Every effort should be made to ensure that appropriate non drug and drug management strategies for osteoarthritis have been tried, and referral to surgery has been considered before there is prolonged and established functional limitation and severe pain.2 It may be necessary to refer patients who are not candidates for joint replacement for specialist advice, for example, to a musculoskeletal team (which may comprise orthopaedic, rheumatology, physiotherapy and pain clinic input) or rheumatologists to confirm diagnosis of difficult cases. However, routine referral to secondary care specialists purely for initiation of strong opioid therapy might not be in the patients' best interest.
If a strong opioid is being considered for refractory osteoarthritic pain, GPs (through experience in prescribing strong opioids for cancer pain), are often best placed to discuss with patients this option or barriers to receiving strong opioids (for example, preconceptions that opioids are only for terminally ill people). To aid the assessment of whether patients are at high risk of opioid abuse, or for the prediction of aberrant behaviours during treatment, screening tools are available, such as those recently reviewed by the International Association for the Study of Pain.18 Treatment should be limited to short-term relief until surgery, and GPs will need to regularly assess continual need for strong opioids, and discontinue treatment or refer patients on where appropriate. Together with community pharmacists, GPs are in a good position to monitor patients for unwanted effects and check they are using it correctly, including safe storage and destruction of controlled drugs. Distressing unwanted effects such as nausea and vomiting or constipation will require concurrent treatment from the outset, with appropriate dose escalation.
Management of patients with osteoarthritic pain involves both non-drug and drug options. Commonly used analgesics may be inadequate or inappropriate and some patients will need to be referred for surgery to relieve refractory pain and restore function. There is limited evidence that strong opioids are effective in reducing pain in osteoarthritis; however, there is a lack of trials comparing strong opioids with each other in osteoarthritis, and assessing longer-term use. Unwanted effects with opioid use are common. However, the risk of developing opioid addiction with chronic use appears low, and can be reduced by carefully preselecting patients such as those without a history of abuse or addiction.
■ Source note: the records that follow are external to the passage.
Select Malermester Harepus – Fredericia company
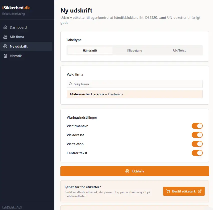Screen dimensions: 213x210 coord(135,94)
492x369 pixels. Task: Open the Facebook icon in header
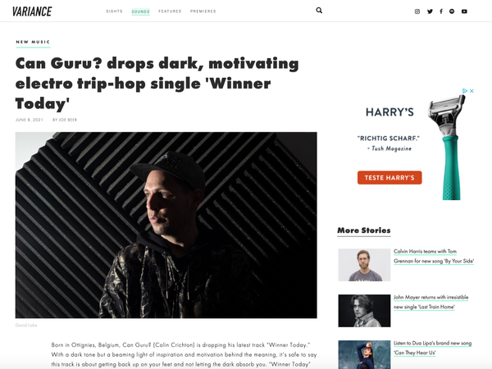tap(441, 11)
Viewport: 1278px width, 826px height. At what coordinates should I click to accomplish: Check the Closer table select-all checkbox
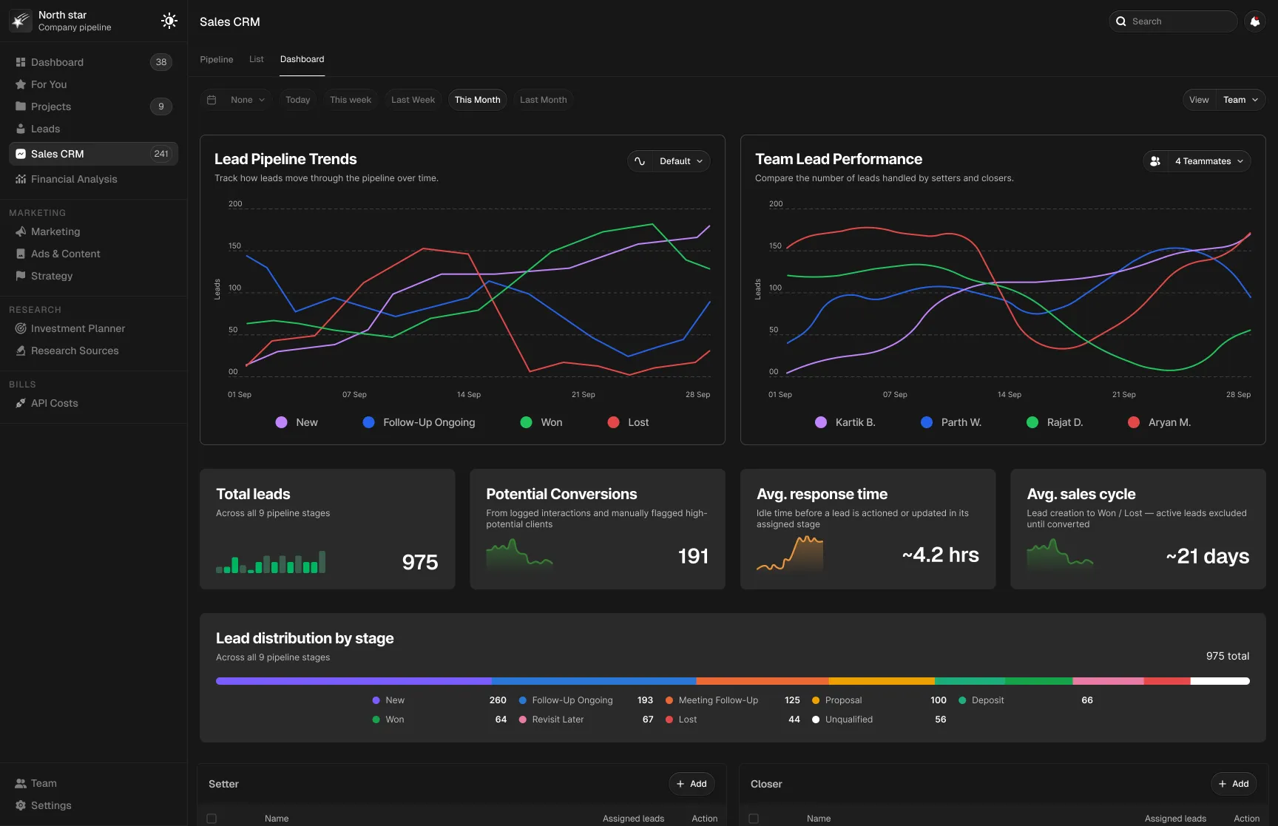(x=754, y=819)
If a strong opioid is needed as adjuvantive treatment for osteoarthritic pain, its use should be relatively short-term pending surgical or other specialist referral. GPs are often in the best position to discuss such options with those patients with a low potential for abuse or addiction. Regular GP follow up will be needed to assess analgesic efficacy, minimise unwanted effects, assess the need for ongoing use or refer patients where appropriate.